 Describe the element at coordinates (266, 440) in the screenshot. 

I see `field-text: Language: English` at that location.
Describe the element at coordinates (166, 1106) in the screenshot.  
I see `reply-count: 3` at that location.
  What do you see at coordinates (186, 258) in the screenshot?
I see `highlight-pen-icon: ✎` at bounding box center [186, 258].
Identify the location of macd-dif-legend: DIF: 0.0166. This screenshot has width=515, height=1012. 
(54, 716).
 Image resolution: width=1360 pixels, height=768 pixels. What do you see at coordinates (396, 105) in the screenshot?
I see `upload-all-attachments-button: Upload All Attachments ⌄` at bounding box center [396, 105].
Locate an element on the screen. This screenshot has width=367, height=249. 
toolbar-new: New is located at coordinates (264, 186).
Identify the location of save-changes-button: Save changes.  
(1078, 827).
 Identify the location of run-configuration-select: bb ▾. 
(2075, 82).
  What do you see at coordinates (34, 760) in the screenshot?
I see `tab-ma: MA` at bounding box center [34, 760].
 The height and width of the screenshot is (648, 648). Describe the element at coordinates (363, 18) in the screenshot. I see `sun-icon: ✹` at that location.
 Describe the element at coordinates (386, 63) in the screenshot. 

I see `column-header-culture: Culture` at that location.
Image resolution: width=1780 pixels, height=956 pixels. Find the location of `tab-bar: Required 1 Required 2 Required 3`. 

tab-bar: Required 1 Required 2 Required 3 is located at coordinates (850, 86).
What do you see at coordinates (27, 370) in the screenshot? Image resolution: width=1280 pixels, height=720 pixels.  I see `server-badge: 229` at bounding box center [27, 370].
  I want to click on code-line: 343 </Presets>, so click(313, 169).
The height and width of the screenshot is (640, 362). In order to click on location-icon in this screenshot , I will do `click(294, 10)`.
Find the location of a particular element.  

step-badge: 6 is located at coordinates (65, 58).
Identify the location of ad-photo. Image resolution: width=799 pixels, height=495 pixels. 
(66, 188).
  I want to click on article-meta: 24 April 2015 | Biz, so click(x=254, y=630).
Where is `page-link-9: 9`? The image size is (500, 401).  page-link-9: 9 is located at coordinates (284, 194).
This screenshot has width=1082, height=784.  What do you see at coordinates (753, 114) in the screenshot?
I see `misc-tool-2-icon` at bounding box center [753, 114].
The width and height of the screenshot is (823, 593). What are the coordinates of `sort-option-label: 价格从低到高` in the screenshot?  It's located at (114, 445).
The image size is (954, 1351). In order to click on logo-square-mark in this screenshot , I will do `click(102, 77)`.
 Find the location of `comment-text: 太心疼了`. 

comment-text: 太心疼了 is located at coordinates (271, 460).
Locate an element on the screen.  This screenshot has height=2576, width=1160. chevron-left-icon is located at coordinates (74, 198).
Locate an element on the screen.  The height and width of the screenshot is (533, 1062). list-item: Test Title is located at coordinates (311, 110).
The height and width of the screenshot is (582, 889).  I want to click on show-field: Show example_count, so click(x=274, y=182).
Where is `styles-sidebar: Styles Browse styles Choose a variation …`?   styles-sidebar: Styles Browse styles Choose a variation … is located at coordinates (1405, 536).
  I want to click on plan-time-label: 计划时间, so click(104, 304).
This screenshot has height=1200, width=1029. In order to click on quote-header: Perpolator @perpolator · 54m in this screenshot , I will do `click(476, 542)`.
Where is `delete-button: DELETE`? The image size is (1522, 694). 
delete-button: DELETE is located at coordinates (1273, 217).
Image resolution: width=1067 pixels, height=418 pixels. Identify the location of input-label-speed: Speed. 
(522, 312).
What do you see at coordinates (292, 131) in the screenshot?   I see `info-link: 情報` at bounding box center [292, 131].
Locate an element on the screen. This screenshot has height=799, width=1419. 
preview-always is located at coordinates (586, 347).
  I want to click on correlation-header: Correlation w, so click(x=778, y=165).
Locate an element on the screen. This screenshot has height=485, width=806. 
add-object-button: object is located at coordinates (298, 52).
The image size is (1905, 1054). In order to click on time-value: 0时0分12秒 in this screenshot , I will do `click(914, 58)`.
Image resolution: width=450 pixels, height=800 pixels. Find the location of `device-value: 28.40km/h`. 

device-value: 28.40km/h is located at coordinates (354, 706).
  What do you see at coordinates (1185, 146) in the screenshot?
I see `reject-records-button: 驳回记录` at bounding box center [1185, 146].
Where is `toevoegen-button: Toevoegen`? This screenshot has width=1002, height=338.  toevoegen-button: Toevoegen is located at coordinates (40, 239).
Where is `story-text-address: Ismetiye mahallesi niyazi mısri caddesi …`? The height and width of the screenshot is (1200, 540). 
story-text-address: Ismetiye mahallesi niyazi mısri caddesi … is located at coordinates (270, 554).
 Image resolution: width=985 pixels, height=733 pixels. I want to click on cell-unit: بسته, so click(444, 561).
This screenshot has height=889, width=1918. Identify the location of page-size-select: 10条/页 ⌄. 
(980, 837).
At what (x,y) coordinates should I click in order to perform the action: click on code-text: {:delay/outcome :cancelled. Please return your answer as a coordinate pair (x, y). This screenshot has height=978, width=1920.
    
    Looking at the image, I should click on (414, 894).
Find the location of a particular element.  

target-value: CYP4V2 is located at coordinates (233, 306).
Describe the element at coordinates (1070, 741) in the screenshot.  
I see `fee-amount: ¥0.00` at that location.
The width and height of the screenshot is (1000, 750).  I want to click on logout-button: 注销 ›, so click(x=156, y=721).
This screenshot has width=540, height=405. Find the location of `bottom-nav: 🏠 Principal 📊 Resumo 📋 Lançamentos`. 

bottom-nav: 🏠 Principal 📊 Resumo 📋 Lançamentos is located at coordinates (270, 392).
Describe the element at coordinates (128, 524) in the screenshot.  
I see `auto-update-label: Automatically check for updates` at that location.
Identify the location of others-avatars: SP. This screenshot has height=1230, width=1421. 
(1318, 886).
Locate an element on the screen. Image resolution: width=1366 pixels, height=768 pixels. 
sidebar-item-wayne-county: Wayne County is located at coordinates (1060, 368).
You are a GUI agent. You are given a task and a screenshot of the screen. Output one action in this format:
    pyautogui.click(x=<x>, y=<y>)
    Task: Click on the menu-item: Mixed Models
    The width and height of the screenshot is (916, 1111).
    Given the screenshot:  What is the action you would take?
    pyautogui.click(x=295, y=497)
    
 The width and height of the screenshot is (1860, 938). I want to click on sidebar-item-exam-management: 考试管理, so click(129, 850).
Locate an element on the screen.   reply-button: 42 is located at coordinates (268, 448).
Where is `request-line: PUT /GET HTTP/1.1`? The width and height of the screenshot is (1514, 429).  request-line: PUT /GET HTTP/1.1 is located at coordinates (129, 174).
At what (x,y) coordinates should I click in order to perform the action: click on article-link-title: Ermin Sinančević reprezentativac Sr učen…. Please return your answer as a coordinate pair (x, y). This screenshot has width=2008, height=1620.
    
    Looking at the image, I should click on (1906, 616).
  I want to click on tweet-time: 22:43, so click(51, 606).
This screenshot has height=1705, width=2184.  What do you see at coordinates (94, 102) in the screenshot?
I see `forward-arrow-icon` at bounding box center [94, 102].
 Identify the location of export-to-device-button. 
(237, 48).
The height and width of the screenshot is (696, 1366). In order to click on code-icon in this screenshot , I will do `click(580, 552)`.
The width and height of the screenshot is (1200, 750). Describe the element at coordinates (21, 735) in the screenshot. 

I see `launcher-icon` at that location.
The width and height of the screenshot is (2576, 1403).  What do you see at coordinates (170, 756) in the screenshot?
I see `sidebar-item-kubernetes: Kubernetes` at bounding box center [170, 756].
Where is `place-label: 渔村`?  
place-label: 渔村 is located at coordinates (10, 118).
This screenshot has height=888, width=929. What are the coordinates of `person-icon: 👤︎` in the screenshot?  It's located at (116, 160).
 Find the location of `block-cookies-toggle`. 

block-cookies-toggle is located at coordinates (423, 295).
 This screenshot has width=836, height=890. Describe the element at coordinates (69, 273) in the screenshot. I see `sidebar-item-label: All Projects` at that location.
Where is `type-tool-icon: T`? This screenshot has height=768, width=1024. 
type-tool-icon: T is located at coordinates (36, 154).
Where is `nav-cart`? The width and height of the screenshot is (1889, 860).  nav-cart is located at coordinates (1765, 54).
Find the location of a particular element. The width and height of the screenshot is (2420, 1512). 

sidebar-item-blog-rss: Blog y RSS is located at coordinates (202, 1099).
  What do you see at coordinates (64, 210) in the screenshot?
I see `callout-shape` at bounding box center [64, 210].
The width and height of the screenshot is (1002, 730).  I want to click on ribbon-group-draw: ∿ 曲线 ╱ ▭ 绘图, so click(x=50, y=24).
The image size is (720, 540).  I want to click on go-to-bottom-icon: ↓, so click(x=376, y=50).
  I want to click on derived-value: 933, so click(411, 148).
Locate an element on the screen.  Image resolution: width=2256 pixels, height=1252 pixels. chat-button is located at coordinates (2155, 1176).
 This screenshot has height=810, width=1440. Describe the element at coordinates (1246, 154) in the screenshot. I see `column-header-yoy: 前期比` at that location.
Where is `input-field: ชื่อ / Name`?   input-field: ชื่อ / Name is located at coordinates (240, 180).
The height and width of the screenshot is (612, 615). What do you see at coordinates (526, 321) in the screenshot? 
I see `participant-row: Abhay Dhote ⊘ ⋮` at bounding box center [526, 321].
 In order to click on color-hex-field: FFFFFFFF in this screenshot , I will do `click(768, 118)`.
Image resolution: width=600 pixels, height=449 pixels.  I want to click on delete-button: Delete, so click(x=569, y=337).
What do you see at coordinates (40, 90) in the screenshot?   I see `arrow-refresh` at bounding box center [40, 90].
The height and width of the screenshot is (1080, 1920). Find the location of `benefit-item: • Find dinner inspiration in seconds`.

_____

REQUIRED WORK: Transcribe the material verbatim, starting at the line that contains "has width=367, height=249." and stopping after the line that contains "The height and width of the screenshot is (640, 362).".

SOLUTION BELOW:
Locate an element on the screen. This screenshot has width=367, height=249. 
toolbar-new: New is located at coordinates (264, 186).
Identify the location of save-changes-button: Save changes.  
(1078, 827).
 Identify the location of run-configuration-select: bb ▾. 
(2075, 82).
  What do you see at coordinates (34, 760) in the screenshot?
I see `tab-ma: MA` at bounding box center [34, 760].
 The height and width of the screenshot is (648, 648). Describe the element at coordinates (363, 18) in the screenshot. I see `sun-icon: ✹` at that location.
 Describe the element at coordinates (386, 63) in the screenshot. 

I see `column-header-culture: Culture` at that location.
Image resolution: width=1780 pixels, height=956 pixels. Find the location of `tab-bar: Required 1 Required 2 Required 3`. 

tab-bar: Required 1 Required 2 Required 3 is located at coordinates (850, 86).
What do you see at coordinates (27, 370) in the screenshot? Image resolution: width=1280 pixels, height=720 pixels.  I see `server-badge: 229` at bounding box center [27, 370].
  I want to click on code-line: 343 </Presets>, so click(313, 169).
The height and width of the screenshot is (640, 362). In order to click on location-icon in this screenshot , I will do `click(294, 10)`.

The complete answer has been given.